▶ [Task statement] Recast the lines below as a numbered list, skipping any blank lines. Omit the pictures from the answer.

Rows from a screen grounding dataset
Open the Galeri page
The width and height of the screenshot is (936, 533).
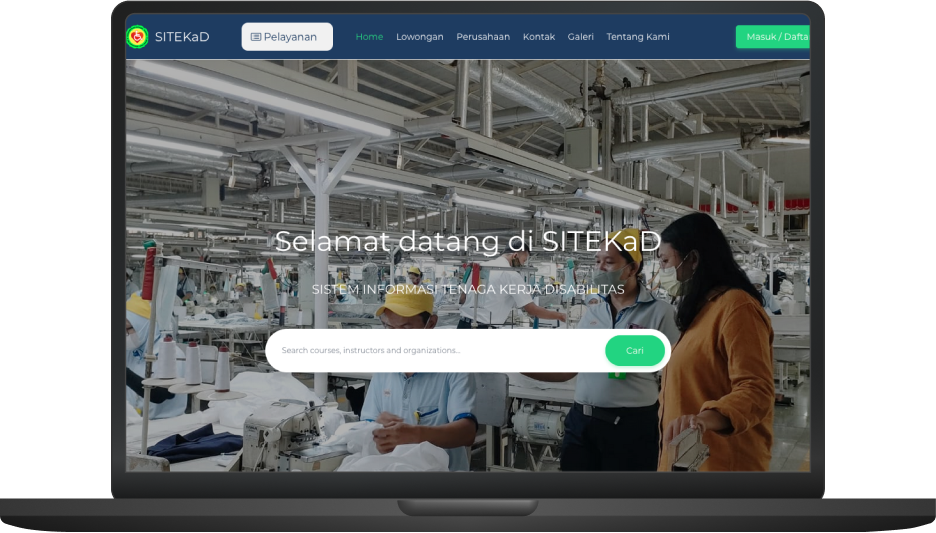click(x=580, y=37)
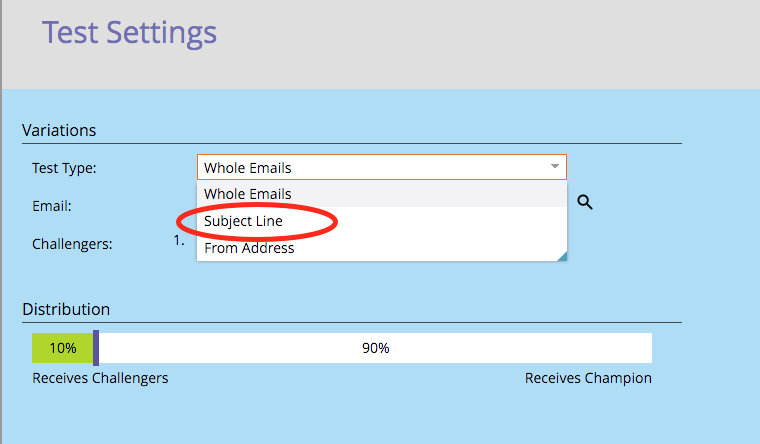Click the white 90% champion bar
This screenshot has height=444, width=760.
[x=376, y=348]
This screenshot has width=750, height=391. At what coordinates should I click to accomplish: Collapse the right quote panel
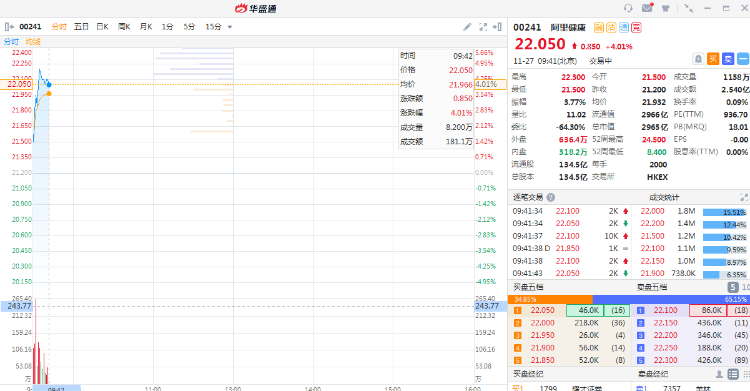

▶ [Answer to this problem]
1. Open the Galeri page
2. The width and height of the screenshot is (936, 533).
3. click(x=580, y=37)
4. Click the white 90% champion bar
5. This screenshot has height=444, width=760.
6. [x=376, y=348]
7. This screenshot has width=750, height=391. At what coordinates should I click to accomplish: Collapse the right quote panel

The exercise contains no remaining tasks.